”The specification for our pointing accuracy is 9 milliarc seconds of drift over 15 minutes,” Troeltzsch says. That drift is only about 1/56th of the angle resolved by a good ground-based telescope. There aren’t many disturbances in space, except for the solar wind pushing up against Kepler ’s photovoltaic panels. To make sure the telescope doesn’t move, four CCDs in the camera monitor the position of 24 stars continuously. If those stars move in the field of view, a control system repositions the telescope.

Building a 1-meter-diameter telescope with a field of view 33 000 times as great as that of the Hubble Space Telescope was no easy undertaking, but that large field of view was absolutely necessary. Planetary orbits are randomly oriented in the sky. In order to see a transit, your line of sight must precisely match up with the plane of the orbit. The more stars you see, the more likely you are to find one with the right orbital plane. The array of CCDs in Kepler ’s camera form a focal plane of 900 square centimeters.

Behind that focal plane is a 0.5-meter box containing more than 20 000 electronic components. ”The difficulty was designing all those parts to be low noise and maintain performance in a radiation environment,” Troeltzsch says. ”It was eight years of putting designs together and seeing if they’d work.” Part of the solution was to operate the camera at –85 °C, which helped reduce the noise.

Once a month, Kepler will turn toward Earth to align a fixed high-gain antenna and transmit its data to NASA’s Deep Space Network (DSN). The DSN is an international network of antennas that supports the agency’s interplanetary spacecraft missions and radio and radar astronomy observations. Scientists at the Ames Research Center will then analyze the results to verify any possible planets. Kepler will also rotate once every 90 days to keep its solar panels directed at the sun.

Planet hunting has been around for more than a decade, but it’s been done mostly from the ground. Kepler isn’t even the first spacecraft to search for planets. In 2006, the French space agency, CNES, launched the Convection Rotation and Planetary Transits (COROT) mission, but it was never expected to find Earth-like planets. Unlike Kepler , COROT orbits Earth, which partly obscures the view of the sky from the craft. This means that COROT can observe a patch of sky for only weeks at a time, not years. ”In order to have a firm detection of a planet, we need to see at least three orbits so we can verify that we see a body moving in a fixed orbital period,” Fanson says. ”To find planets like Earth, which take a year to go around a star, you need to observe the same stars for three to four years.” Also, compared with Kepler, COROT is much smaller, less sensitive, and has a smaller field of view.
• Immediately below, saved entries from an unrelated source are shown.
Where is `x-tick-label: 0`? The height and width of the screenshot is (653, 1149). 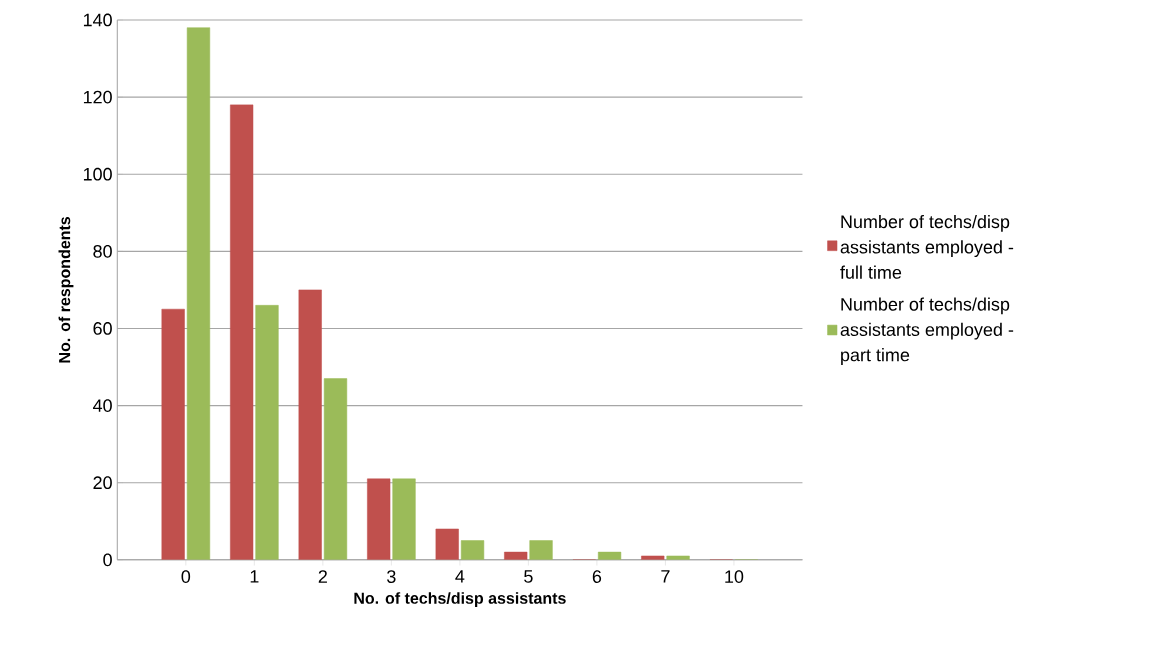
x-tick-label: 0 is located at coordinates (186, 576).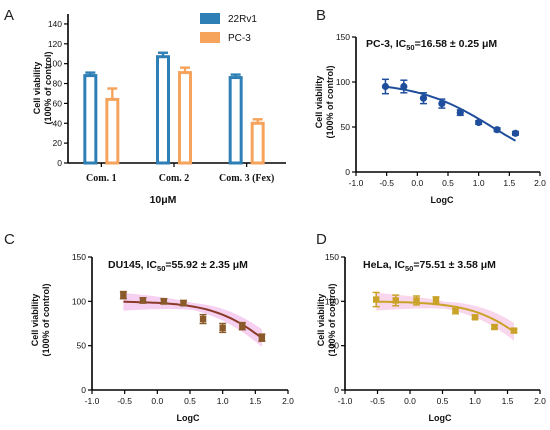  I want to click on y-tick-label: 140, so click(55, 24).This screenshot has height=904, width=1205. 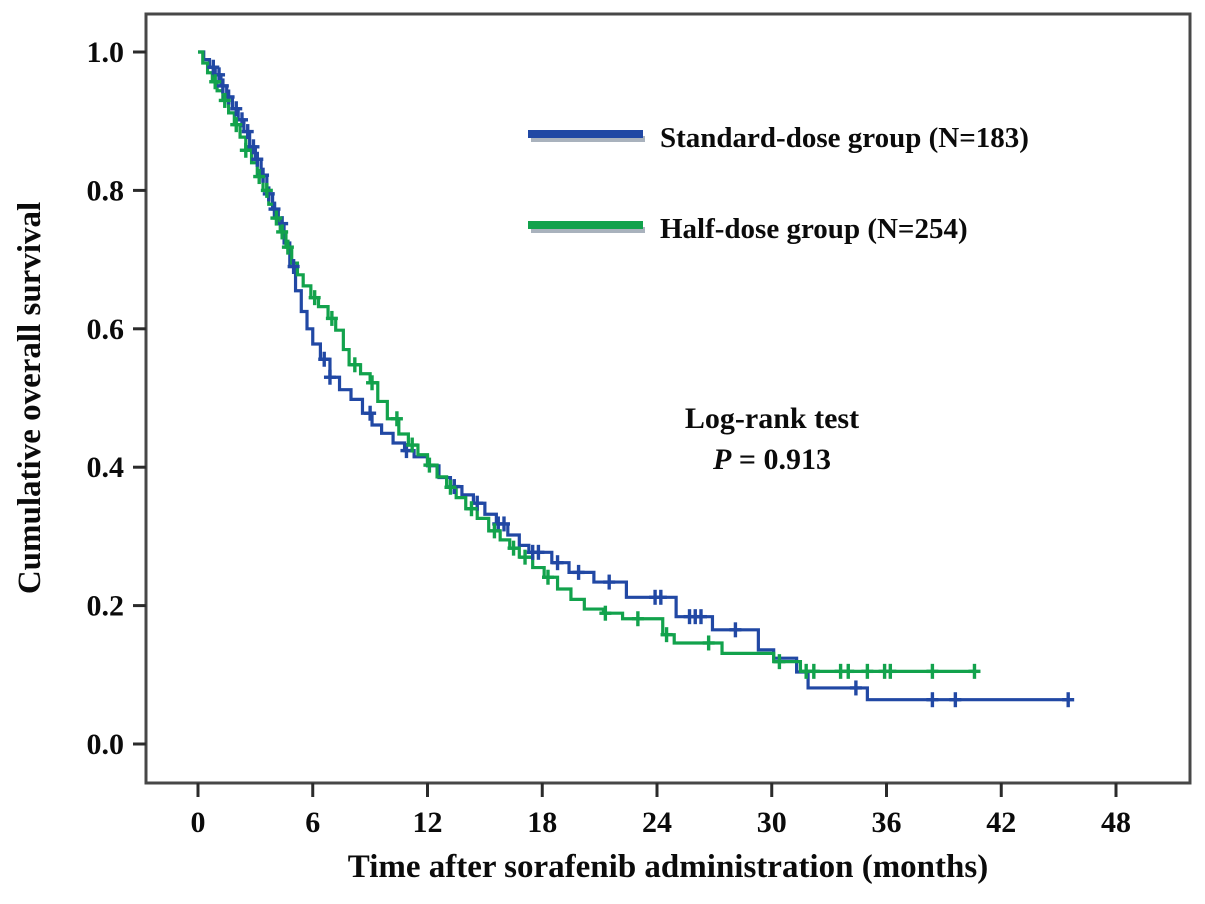 I want to click on y-tick-label: 0.8, so click(x=106, y=190).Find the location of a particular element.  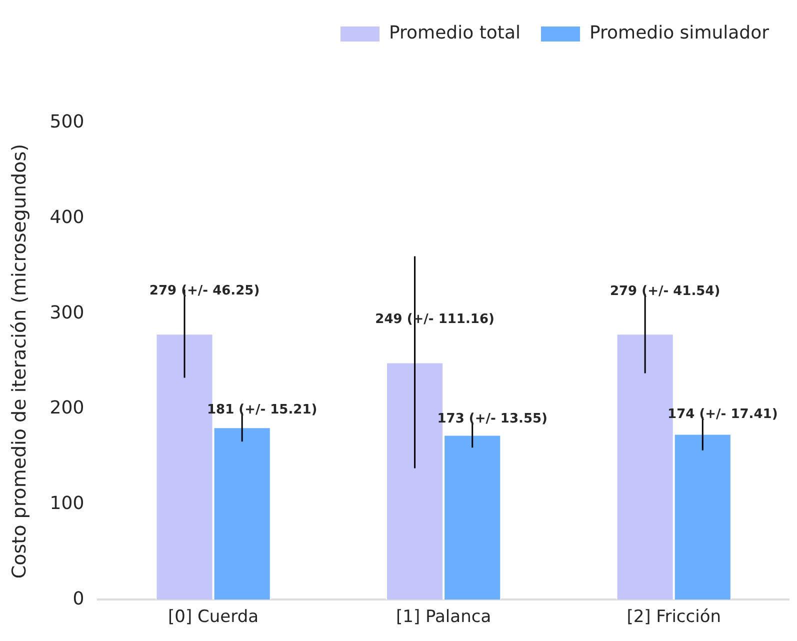

legend-label: Promedio simulador is located at coordinates (680, 33).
Fanson, Duren, and Troeltzsch say that even if Kepler finds no Earth-like planets, that itself will be a monumental discovery—the fact that planets like ours are rare. But the researchers don’t think that will be the case.

”I’m an optimist, and I hope the galaxy is filled with many Earth-like planets,” Fanson says, adding that the Kepler mission is the highlight of his long career at the agency.

”I’ve been working for NASA for 25 years and have been involved in many exciting missions, including being on the team that fixed the Hubble Space Telescope,” Fanson says. ”But this is the most exciting one, because we have the chance to answer a question that has been in the minds of people for as long as we have records.”